My bone-chilling fear is that many of you, maybe even most of you, still do this. My fear is that if you are a pet bioinformatician, you don’t have anyone around to tell you that it needn’t be like this anymore. How do I sleep? Sometimes very badly.
Look, this isn’t a tutorial, so here it is. These are the three technologies that, as a bioinformatician, you need to be engaging with right now. Not next week, or month. Now. They are not new technologies. Now is not the time to put this off, it’s time to realise that if you don’t use them, you are already out of date, and the longer you leave it, the worse things will become.
Here they are:
1. Software environments and/or containers
Software environments can be thought of as a folder where you install all the software you need to run a particular analysis. “But I already have one of those!” I hear you cry. Ah, but there’s more. Software environments don’t require root access, they handle all software dependencies, they are exportable, shareable and re-useable, they can be used with multiple different flavours of Linux/Unix, and in the vast majority of cases they make installing and maintaining software simple and pain-free. You can have multiple environments (e.g. one for each pipeline you run), and you can also version them. The one I am most familair with is conda (https://docs.conda.io/en/latest/) which has an associated BioConda project (https://bioconda.github.io/) with many bioinformatics tools set up and ready to go.

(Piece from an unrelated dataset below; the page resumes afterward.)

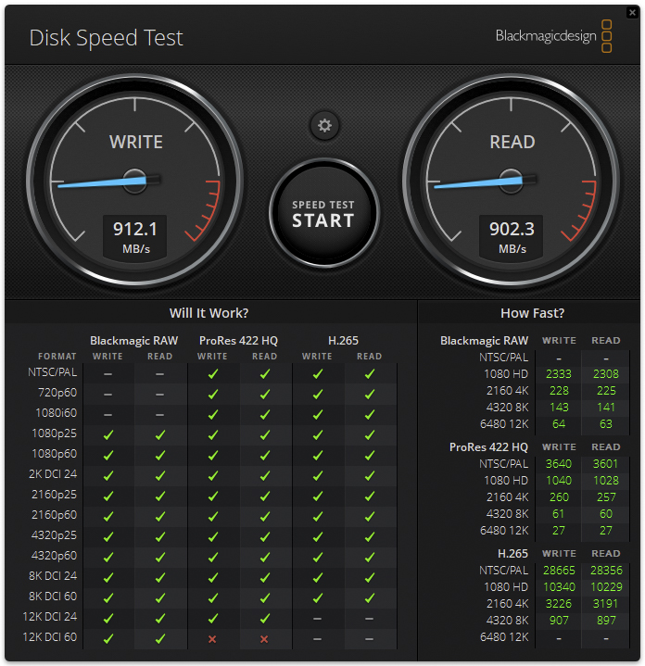Click the 912.1 MB/s write speed readout
The image size is (645, 666).
135,236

Containers are similar in that they are a place you install all of the software you need to run a pipeline. Containers are a form of light-weight VM, and the idea is you describe once how to install software into a container, and then you use that container multiple times i.e each time you run your pipeline. No changes are made to your local machine, the software simply downloads the container and runs your pipeline inside of it. Again you can set up and use multiple containers, and version them. The most common software tools for containers are Docker and Singularity, and there is a BioContainers project (https://biocontainers.pro/#/)

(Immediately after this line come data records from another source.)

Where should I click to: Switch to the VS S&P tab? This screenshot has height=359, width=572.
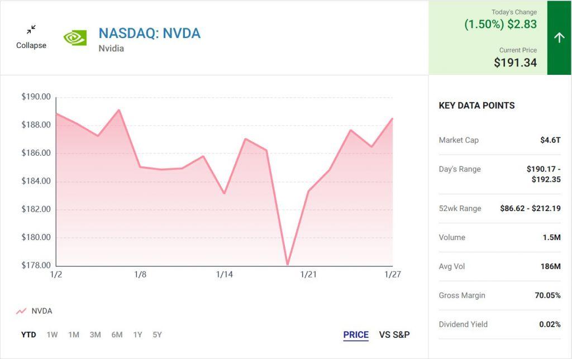(x=394, y=335)
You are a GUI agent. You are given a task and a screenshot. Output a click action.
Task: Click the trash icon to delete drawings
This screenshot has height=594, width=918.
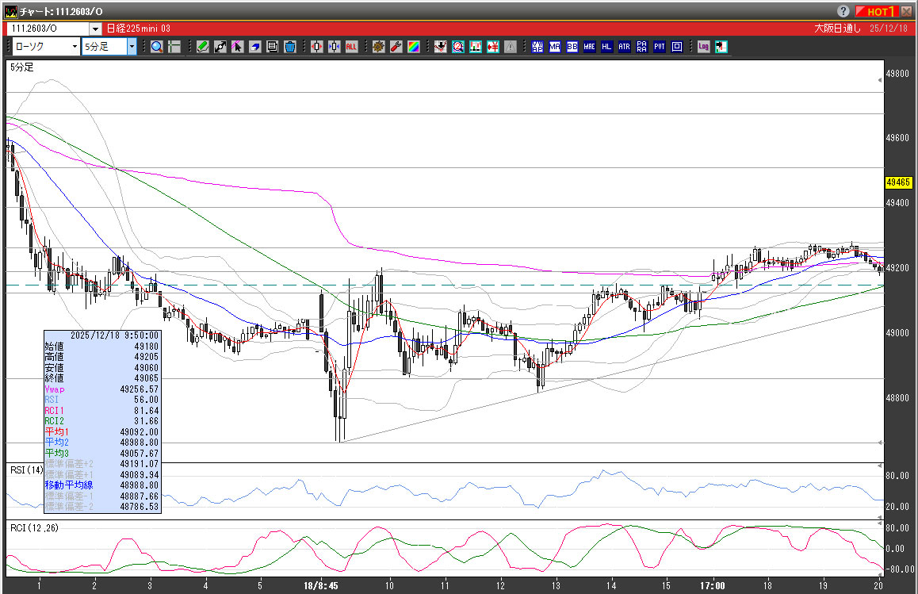pos(290,47)
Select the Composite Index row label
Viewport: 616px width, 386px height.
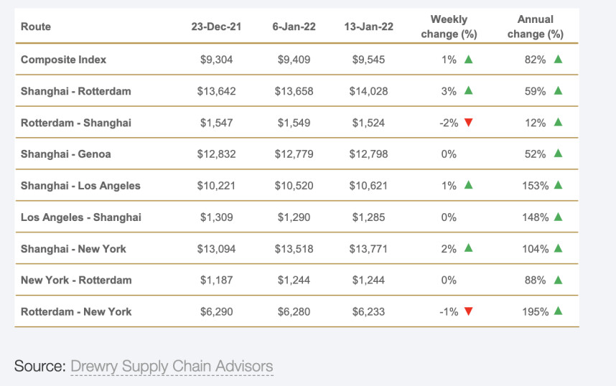coord(63,60)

Installing software is now so simple in the vast majority of cases, using either or both of the above. Please use them.
2. Workflow management systems
It’s a law of the universe that every bioinformatician will say they have a “pipeline”, but often I find this is actually a bash, perl or python script. They were great for their time, but it is time to move on.
Workflow management systems describe true pipelines. Each has their own, often simple, language; the language describes jobs, and each job will have input and output. The input of one job can be the output of another job, and the jobs will be executed in the correct order to make sure all of the inputs are present before running. They handle wild cards and scale to tens of thousands of input files. They run on your local computer, they integrate with common HPC submission systems, they can submit jobs to the cloud, and they often also integrate with software environments and containers. Yes, so each job in your workflow can be run within its own environment or container. They track which jobs succeeded and which failed, they can re-submit those that failed, they can restart where the pipeline finished last time, they clean up when things fail, and you can add more input files at a later date and they will only re-run the jobs they need to. There are hundreds of these, but those I am most familiar with are Snakemake (https://snakemake.readthedocs.io/en/stable/) and NextFlow (https://www.nextflow.io/)
Honestly, adopting (1) and (2) will change your life. Do it.
The third is optional, and also not new, but it is now so much easier to access. No matter how big your University cluster, nothing will match the size of the compute clouds of Amazon, Microsoft and Google. These things are vast, they run Netflix and Dropbox, and once you start using the cloud, you realise there are essentially no computational limits to your research.
What’s amazing about cloud is that the vast majority of it is sat around doing nothing most of the time, and companies sell off these “on demand” resources at a massive discount. The downside is that if there is a surge of Netflix then they may kill your jobs, but the upside is you only pay 10-20% of the advertised cost. And if you use a workflow management system, it can pick up where you left off anyway, so….
Snakemake can submit jobs to Google Cloud (via Kubernetes) and NextFlow can submit to Amazon. Broad adopted Google Cloud for GATK workflows and got the cost down to $5 per sample. Remember that the next time you pay your University HPC bill. There are now essentially no computational limits to your research – when you realise that, it frees your mind and you begin to think much bigger than you did before.
And before you say “I don’t have a credit card”, I am here to tell you that both Amazon and Google will send monthly invoices. It’s all good.
There we have it. None of this is new and apologies if I sound patronising; but if you are a bioinformatician and you’re not using any of the above, please, I beg of you, take a few days out to learn about them all, and start using them. It will change your life, for the better. If you are a student or a post-doc looking for a job, these are the technologies you will need to talk about in your interview. The future is here – in fact it arrived a few years ago – the time to change is now.